• [PAGE TEXT]
┌──
Document:

Exhibit 10.1

 

STOCK OPTION AGREEMENT dated
as of
             ,
200  , between BED BATH & BEYOND INC. (the “Company”) and
                              
(“you”).

 

1.  Option Grant.  The Company grants you an option (the “Option”) to purchase up to
          shares of the Company’s
Common Stock at a price of
$            per
share.  The Option is not exercisable
now but becomes exercisable in installments, which are cumulative, so that 20%
of the number of shares originally subject to the Option will vest and become
exercisable on each of the dates set forth on the Vesting Schedule below.

 

2.  The Plan.  The
Option is entirely subject to the terms of the Company’s 2004 Incentive
Compensation Plan (the “Plan”). 
A description of key terms of the Plan is set forth in the Prospectus
for the Plan.

 

3.  Type of Option.  The Option is a nonqualified option, not an
“incentive stock option (ISO)” for U.S. tax purposes.

 

4.  Termination.  The Option terminates on the eighth (8th)
anniversary of the date of this Agreement and as otherwise provided in the
Plan.  The Option will immediately
terminate upon your termination of employment or other service with the Company
and its Affiliates (as defined in the Plan), except that (i) if termination is
because of your death, Disability or Retirement (as those terms are defined in
the Plan), the portion of the Option that is vested and unexercised as of such
termination date (the “Vested Portion”)
will remain exercisable for one year following termination, and (ii) if
termination is for any other reason, excluding Cause (as defined in the Plan),
the Vested Portion will remain exercisable for 90 days after termination,
although in all cases the Option will never be exercisable after the eighth
(8th) anniversary of this Agreement.  Upon
termination for Cause, the entire option (including any Vested Portion)
└──
• [SUPPLIED DATA]
┌──
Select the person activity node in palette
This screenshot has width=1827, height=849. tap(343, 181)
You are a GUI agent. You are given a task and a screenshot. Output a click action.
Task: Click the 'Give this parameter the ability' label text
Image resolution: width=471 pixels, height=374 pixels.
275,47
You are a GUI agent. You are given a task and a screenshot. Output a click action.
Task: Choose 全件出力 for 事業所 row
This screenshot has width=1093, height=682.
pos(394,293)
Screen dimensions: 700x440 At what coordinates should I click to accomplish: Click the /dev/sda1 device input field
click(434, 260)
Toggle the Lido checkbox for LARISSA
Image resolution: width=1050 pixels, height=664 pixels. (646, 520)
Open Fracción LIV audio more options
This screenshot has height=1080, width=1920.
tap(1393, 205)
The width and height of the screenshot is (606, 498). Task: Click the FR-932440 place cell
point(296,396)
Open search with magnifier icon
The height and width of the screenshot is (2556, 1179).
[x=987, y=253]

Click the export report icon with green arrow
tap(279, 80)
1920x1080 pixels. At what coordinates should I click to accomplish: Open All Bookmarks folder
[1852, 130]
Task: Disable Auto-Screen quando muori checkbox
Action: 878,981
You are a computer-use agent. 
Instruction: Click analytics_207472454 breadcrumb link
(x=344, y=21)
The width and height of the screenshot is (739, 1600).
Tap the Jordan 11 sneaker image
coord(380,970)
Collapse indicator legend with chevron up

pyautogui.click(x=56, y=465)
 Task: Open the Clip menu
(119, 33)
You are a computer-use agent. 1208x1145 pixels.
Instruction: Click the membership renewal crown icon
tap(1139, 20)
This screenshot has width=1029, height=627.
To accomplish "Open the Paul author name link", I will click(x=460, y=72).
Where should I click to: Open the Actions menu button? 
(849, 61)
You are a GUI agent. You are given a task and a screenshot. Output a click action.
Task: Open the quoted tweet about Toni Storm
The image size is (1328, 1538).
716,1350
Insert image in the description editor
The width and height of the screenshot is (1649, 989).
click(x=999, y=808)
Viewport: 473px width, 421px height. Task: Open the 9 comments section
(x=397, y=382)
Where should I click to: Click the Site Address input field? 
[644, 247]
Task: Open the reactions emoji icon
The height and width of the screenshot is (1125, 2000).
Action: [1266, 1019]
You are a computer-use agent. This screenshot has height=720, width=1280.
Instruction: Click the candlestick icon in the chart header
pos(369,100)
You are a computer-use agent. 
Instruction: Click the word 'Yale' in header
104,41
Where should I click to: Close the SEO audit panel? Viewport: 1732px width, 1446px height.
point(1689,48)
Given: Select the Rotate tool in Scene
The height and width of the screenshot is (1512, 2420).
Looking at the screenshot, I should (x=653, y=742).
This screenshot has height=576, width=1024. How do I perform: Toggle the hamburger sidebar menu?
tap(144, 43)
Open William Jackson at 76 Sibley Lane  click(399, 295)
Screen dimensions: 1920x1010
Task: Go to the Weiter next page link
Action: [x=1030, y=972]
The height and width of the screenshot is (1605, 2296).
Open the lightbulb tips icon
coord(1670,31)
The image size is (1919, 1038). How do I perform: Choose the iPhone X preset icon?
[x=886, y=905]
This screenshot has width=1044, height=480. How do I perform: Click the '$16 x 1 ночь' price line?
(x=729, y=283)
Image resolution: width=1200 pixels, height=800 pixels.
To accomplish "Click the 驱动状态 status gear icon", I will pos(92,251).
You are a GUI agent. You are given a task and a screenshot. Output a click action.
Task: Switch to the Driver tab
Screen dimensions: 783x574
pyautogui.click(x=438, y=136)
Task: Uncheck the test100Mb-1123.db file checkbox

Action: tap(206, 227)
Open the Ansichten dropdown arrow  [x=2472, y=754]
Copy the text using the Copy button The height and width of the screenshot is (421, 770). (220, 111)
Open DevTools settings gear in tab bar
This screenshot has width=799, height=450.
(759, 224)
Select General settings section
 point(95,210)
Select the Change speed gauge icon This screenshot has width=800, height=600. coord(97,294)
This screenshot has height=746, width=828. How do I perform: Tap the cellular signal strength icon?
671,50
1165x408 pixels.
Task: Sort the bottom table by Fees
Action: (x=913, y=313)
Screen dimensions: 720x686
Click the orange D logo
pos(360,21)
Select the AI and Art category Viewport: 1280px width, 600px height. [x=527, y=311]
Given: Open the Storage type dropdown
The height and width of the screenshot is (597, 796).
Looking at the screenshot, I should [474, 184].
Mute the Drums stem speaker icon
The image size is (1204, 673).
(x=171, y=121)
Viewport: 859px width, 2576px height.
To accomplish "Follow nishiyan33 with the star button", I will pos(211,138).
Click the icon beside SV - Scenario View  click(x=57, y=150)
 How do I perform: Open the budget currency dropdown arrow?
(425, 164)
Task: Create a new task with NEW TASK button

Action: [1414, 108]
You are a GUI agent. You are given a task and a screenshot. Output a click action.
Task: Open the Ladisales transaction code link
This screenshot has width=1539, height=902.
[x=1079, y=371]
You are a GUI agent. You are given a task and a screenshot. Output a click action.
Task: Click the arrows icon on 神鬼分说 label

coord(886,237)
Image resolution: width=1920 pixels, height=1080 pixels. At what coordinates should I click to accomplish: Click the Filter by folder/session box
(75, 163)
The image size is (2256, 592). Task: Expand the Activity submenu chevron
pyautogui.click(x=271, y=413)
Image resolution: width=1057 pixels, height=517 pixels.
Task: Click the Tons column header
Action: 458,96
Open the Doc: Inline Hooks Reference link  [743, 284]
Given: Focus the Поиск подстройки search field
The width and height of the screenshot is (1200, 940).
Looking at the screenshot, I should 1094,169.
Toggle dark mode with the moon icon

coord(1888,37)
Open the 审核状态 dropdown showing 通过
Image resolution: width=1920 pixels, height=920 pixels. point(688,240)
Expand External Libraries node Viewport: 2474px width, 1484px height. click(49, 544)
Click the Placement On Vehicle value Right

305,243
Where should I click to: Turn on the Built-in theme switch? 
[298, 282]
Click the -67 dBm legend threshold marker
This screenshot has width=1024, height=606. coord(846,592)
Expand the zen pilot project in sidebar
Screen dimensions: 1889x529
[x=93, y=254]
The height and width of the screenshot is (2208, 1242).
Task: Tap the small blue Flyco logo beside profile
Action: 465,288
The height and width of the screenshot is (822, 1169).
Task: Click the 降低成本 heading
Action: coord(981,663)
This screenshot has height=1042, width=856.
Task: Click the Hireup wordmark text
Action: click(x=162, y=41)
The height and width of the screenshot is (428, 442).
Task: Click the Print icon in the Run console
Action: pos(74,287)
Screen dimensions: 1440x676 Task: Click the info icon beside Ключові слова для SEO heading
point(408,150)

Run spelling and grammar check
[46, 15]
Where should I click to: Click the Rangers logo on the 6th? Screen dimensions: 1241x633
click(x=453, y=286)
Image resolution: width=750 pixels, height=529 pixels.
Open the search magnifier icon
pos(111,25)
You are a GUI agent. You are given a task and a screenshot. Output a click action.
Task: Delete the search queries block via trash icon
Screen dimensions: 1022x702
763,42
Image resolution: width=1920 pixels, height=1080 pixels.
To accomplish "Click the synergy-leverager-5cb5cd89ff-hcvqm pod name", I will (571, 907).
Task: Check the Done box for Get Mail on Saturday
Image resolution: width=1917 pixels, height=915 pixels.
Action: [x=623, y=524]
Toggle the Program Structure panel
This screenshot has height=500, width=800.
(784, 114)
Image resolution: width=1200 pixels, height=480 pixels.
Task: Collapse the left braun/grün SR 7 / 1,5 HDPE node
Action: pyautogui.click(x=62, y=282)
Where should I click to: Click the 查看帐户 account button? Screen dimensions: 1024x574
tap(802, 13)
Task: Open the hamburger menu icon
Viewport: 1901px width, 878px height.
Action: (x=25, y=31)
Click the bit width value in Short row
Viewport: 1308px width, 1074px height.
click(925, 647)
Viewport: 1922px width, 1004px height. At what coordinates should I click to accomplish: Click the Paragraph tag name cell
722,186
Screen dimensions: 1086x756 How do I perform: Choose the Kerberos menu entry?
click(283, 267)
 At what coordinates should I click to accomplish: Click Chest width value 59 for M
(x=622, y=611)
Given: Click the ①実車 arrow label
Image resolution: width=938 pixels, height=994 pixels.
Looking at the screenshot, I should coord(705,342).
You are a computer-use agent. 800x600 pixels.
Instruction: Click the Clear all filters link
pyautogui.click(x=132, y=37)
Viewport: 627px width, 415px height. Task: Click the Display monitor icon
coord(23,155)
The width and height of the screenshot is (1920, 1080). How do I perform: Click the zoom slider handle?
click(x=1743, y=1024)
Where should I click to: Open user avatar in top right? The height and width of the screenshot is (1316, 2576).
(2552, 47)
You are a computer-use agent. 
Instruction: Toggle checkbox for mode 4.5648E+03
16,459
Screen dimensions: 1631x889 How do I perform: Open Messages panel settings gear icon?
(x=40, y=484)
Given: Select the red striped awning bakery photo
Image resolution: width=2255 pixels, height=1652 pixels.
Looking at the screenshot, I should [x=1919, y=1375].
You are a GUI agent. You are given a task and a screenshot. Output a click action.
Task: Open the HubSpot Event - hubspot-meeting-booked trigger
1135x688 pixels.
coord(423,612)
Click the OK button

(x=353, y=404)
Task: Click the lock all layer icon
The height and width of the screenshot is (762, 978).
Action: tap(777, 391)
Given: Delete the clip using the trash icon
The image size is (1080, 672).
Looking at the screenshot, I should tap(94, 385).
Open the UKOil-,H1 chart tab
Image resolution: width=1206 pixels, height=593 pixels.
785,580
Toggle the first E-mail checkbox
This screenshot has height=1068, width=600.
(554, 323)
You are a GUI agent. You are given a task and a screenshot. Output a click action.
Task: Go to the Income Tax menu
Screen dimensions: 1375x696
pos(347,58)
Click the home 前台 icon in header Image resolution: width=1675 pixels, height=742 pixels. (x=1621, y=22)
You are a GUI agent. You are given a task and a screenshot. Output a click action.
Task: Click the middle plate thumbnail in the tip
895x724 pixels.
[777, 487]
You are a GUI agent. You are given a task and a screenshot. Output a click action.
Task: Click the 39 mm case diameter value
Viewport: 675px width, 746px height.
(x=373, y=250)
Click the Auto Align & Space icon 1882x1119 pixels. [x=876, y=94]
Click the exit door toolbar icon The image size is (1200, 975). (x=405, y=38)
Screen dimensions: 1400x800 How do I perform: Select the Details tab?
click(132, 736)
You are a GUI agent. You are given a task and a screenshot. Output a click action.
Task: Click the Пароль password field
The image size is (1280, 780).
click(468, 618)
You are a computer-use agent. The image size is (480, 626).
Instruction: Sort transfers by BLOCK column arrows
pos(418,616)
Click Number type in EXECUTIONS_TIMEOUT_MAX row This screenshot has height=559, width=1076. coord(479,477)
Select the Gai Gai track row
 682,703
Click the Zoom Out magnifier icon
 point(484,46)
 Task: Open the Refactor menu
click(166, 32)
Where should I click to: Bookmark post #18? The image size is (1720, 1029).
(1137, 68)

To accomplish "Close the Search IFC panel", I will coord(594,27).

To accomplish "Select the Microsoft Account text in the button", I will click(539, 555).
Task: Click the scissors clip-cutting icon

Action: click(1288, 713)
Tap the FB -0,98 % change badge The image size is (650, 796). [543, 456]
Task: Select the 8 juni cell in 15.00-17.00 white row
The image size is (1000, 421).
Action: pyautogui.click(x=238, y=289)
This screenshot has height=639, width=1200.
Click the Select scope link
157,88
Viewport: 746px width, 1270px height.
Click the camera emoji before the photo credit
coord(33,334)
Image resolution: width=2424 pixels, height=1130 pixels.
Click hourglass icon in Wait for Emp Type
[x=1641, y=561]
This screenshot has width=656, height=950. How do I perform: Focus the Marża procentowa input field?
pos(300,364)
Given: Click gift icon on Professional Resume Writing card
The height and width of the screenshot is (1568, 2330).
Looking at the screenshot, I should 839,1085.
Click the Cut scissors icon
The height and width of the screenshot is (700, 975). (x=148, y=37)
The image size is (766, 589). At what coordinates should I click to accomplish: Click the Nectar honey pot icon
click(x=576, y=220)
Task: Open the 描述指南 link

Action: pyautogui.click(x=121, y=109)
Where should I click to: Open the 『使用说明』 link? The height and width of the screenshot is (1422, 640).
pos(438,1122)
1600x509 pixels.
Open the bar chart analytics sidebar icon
└──
• [TASKS TO COMPLETE]
(a) Set down the passage of the stock option agreement starting at "A description of" and ending at "U.S. tax purposes.".
(b) What are the headings of the numbered sections in the stock option agreement?
(c) According to the stock option agreement, how long does the Vested Portion remain exercisable if employment ends because of death, Disability or Retirement?
The entries are separate material and have no connection to the stock option agreement.

• [RESULTS OF THE TASKS]
(a)
A description of key terms of the Plan is set forth in the Prospectus
for the Plan.

 

3.  Type of Option.  The Option is a nonqualified option, not an
“incentive stock option (ISO)” for U.S. tax purposes.

(b)
Option Grant
The Plan
Type of Option
Termination

(c) One year following termination.